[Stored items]

####

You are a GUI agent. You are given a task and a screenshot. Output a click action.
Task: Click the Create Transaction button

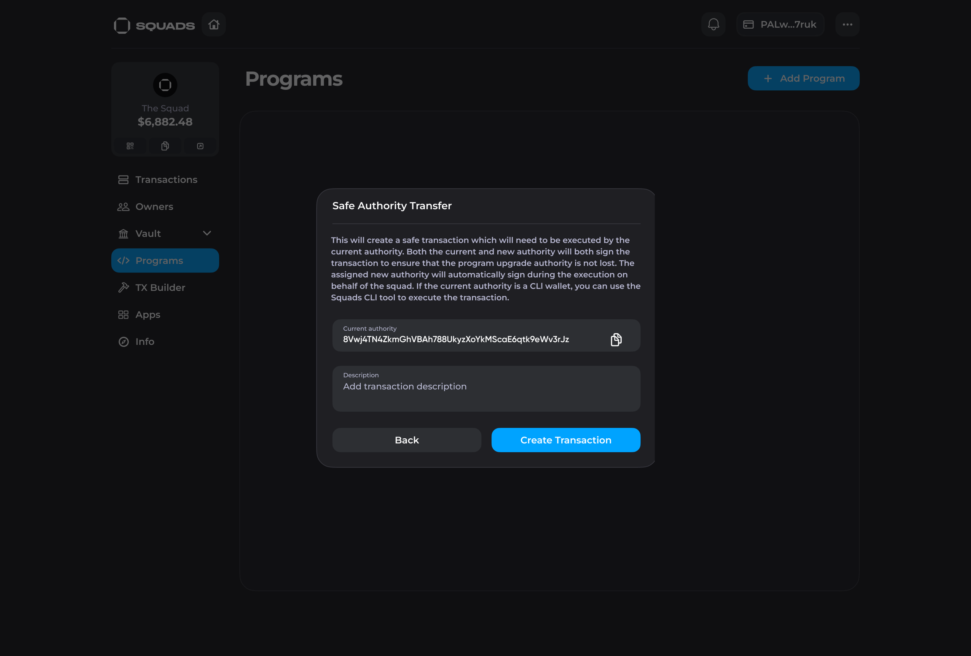pos(566,440)
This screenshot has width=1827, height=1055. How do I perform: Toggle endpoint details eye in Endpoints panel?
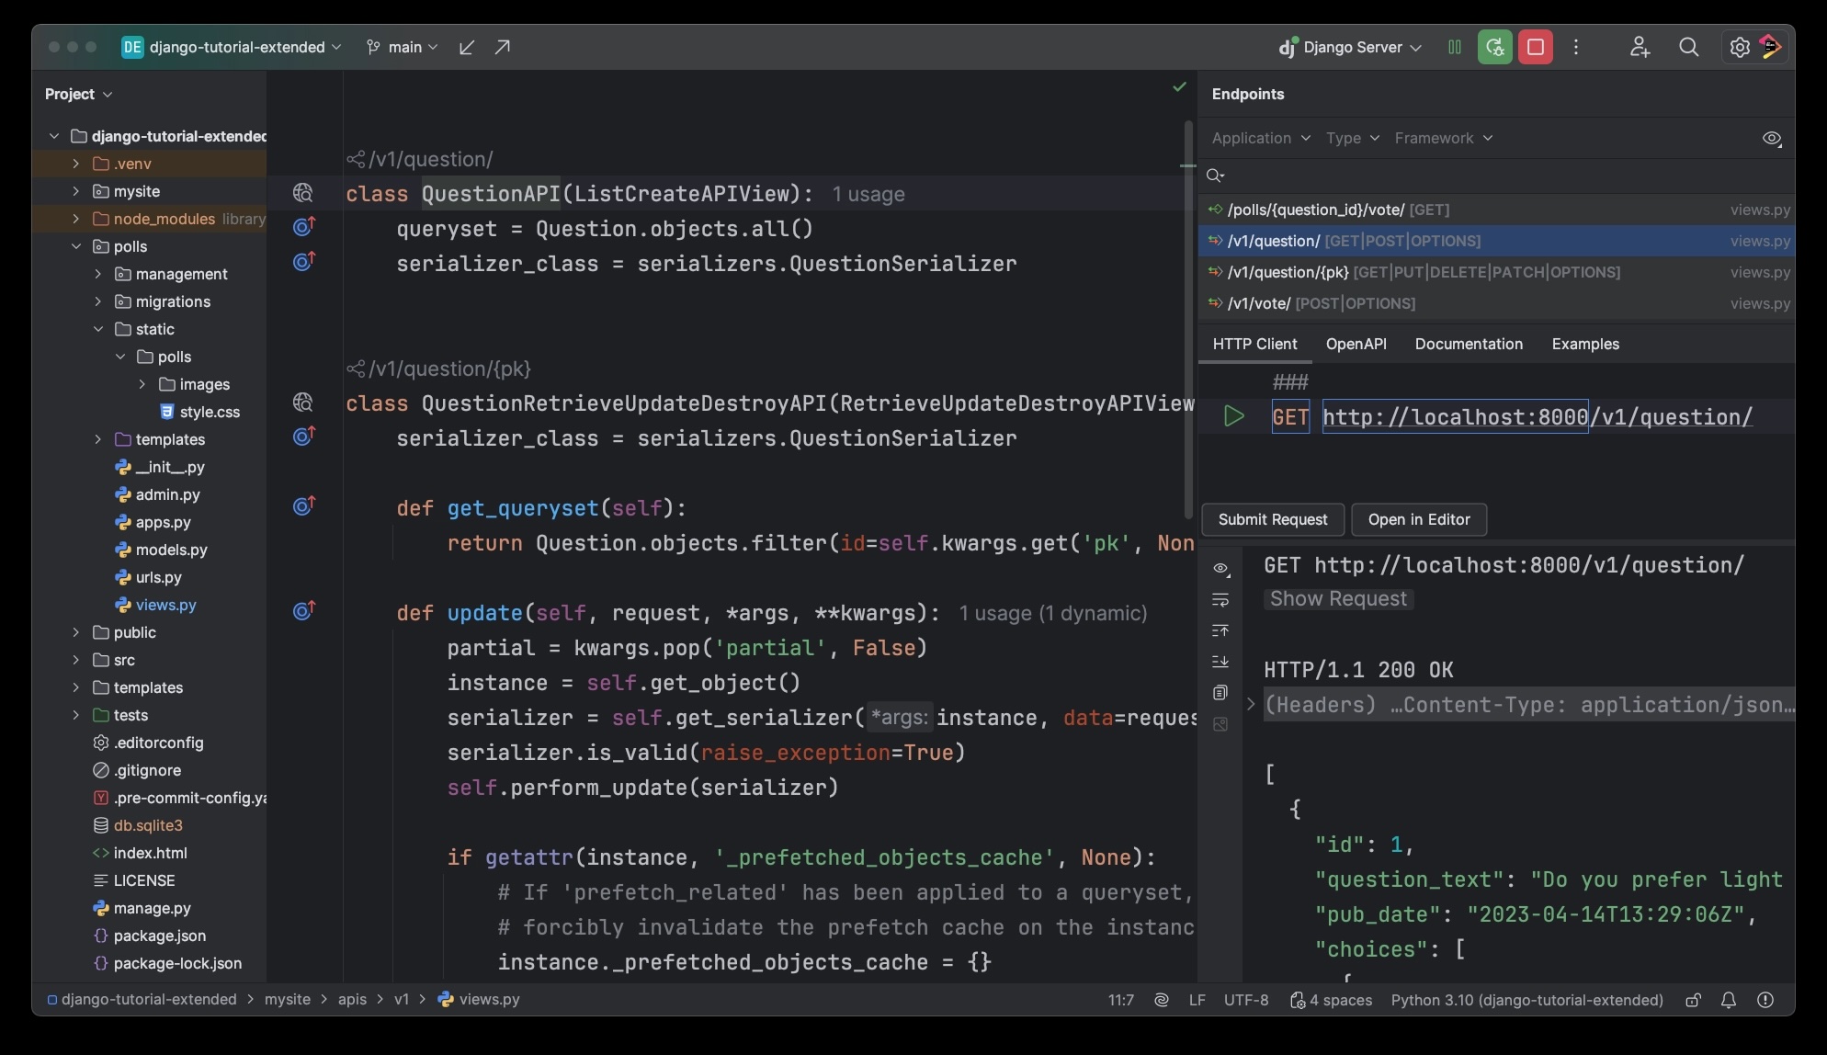click(x=1773, y=138)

####

**Task brief:**
Word for word, copy every line of the data, excluding any pictures.

**Finished exercise:**
You are a GUI agent. You are given a task and a screenshot. Output a click action.
Task: Click the Create Transaction button

pos(566,440)
This screenshot has width=1827, height=1055. How do I perform: Toggle endpoint details eye in Endpoints panel?
click(x=1773, y=138)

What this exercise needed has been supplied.